- What is asked:
Convert the lines starting at the one containing "Task: Open the Marker menu in Dope Sheet" and ending at the one containing "pos(59,380)" into a JSON list of strings, one string per line, with blank lines omitted.
★ ★ ★ ★
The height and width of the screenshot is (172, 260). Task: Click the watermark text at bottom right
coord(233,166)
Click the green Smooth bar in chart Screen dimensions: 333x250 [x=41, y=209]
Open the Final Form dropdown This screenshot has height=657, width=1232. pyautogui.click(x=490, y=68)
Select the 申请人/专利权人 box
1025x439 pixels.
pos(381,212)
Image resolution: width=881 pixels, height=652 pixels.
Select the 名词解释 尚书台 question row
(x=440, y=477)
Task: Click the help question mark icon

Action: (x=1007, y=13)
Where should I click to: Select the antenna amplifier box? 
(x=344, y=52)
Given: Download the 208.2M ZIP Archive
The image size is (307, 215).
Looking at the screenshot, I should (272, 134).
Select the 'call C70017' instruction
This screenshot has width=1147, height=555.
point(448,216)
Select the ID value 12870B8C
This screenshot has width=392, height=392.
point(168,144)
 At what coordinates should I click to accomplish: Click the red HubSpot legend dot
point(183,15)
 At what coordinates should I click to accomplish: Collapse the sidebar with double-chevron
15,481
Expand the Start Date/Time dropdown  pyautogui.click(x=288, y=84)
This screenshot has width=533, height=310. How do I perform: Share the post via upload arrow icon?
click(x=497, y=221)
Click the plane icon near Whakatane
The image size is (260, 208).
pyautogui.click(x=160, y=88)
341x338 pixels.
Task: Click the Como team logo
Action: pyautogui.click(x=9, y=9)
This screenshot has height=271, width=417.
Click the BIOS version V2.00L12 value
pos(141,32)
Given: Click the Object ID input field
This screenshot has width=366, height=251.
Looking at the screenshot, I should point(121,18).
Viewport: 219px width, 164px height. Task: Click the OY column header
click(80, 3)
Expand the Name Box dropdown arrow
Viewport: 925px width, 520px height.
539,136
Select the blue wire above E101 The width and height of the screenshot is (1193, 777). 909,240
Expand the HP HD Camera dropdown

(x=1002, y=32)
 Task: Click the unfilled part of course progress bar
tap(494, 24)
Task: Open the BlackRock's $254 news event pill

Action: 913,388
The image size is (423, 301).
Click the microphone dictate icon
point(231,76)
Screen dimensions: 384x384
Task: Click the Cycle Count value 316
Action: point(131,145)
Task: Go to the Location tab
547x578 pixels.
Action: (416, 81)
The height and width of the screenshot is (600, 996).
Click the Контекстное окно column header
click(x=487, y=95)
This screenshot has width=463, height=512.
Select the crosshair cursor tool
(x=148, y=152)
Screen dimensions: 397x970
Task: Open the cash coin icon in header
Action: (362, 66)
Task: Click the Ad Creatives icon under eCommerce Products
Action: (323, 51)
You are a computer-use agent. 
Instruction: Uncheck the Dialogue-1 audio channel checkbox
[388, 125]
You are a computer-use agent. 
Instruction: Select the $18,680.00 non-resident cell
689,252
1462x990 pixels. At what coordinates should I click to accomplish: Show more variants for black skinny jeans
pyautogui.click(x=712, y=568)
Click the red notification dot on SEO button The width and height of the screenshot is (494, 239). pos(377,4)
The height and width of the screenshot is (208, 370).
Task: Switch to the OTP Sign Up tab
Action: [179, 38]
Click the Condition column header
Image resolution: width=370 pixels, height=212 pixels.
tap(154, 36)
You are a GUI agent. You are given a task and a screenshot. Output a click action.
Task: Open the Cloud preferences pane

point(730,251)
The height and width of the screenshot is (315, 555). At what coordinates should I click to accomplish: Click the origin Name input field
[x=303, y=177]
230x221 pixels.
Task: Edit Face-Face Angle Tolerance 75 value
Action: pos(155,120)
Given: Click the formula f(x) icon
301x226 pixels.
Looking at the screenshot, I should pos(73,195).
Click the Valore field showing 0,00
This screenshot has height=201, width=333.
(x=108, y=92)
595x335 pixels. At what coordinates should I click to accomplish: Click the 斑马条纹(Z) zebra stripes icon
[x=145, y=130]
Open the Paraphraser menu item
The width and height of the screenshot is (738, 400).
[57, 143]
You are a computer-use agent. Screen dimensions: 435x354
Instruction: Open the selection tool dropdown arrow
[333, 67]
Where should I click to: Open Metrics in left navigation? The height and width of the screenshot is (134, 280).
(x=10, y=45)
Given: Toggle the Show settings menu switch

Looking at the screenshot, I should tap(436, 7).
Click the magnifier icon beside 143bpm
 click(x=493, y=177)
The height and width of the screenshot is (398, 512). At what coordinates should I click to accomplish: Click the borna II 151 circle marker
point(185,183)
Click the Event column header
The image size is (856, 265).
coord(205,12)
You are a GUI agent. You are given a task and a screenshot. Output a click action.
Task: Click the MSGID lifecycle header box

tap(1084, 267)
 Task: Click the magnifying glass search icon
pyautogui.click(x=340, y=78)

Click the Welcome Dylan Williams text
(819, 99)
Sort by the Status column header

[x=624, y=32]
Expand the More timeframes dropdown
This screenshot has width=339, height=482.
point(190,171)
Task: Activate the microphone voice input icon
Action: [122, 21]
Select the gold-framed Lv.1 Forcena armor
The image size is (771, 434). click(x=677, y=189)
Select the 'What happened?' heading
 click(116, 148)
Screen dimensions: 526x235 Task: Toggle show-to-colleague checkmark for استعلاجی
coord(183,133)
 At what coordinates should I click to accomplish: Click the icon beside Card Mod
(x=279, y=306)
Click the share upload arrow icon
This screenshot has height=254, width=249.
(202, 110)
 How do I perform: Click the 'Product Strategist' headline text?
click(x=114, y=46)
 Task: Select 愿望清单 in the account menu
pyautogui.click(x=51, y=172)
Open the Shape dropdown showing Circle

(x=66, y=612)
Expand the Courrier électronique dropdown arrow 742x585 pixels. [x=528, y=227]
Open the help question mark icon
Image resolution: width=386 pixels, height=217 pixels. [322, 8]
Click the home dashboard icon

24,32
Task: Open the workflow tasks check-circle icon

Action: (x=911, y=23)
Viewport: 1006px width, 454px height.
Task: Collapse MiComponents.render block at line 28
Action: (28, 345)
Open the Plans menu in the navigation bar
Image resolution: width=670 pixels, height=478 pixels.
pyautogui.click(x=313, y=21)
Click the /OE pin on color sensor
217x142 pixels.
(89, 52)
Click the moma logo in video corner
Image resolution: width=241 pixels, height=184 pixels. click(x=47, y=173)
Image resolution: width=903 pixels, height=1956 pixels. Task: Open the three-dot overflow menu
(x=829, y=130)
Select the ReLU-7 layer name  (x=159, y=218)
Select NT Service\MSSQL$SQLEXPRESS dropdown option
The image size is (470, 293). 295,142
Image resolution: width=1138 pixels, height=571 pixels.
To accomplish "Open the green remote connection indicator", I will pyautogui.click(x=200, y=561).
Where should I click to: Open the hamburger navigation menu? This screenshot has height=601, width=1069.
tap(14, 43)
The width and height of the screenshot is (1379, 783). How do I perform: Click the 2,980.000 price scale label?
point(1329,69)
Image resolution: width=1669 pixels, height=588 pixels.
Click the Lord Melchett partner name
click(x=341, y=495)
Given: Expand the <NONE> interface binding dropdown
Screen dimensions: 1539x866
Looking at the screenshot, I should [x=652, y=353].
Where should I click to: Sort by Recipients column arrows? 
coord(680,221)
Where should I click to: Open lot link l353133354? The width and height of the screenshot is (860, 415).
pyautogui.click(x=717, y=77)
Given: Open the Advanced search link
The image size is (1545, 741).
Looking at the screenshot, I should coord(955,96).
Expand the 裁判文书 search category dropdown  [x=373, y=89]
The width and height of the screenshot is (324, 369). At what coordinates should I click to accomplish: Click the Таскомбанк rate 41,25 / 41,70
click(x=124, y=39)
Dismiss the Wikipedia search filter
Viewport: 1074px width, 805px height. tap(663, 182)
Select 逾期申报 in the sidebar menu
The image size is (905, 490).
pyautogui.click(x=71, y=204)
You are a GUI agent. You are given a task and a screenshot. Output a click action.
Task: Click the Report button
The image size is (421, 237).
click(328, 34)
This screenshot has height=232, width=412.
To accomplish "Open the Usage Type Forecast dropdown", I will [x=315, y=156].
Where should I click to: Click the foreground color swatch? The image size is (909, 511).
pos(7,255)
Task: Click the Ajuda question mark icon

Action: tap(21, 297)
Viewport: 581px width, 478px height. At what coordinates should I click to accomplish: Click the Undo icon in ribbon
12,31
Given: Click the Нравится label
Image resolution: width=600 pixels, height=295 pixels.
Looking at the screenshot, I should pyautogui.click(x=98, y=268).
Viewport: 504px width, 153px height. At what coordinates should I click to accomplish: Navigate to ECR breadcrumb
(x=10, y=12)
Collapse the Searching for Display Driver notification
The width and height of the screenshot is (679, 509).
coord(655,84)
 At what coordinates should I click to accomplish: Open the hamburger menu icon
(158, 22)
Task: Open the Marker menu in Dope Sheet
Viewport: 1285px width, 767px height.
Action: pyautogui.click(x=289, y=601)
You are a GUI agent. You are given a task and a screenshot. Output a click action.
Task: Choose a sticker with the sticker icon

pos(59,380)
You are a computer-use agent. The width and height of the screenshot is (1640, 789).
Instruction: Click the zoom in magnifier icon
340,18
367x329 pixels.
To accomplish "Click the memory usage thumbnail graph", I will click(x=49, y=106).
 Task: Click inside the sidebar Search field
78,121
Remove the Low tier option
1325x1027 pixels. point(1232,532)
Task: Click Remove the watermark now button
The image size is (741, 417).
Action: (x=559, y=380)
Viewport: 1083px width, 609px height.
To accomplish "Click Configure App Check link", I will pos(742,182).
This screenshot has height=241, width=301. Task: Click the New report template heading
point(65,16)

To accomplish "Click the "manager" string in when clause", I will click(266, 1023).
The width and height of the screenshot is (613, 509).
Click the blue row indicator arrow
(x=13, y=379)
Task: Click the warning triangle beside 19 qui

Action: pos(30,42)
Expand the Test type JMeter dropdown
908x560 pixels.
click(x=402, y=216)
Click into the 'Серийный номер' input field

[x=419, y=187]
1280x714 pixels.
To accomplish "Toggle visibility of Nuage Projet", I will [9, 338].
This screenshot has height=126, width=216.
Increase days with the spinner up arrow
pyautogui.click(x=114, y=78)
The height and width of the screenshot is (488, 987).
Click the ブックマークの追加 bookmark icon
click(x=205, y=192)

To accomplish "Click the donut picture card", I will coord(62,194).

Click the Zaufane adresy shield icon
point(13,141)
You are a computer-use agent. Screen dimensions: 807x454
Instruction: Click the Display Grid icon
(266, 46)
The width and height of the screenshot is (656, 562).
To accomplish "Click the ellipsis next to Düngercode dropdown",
★ ★ ★ ★
- Completed task:
[
  "Task: Open the Marker menu in Dope Sheet",
  "Viewport: 1285px width, 767px height.",
  "Action: pyautogui.click(x=289, y=601)",
  "You are a GUI agent. You are given a task and a screenshot. Output a click action.",
  "Task: Choose a sticker with the sticker icon",
  "pos(59,380)"
]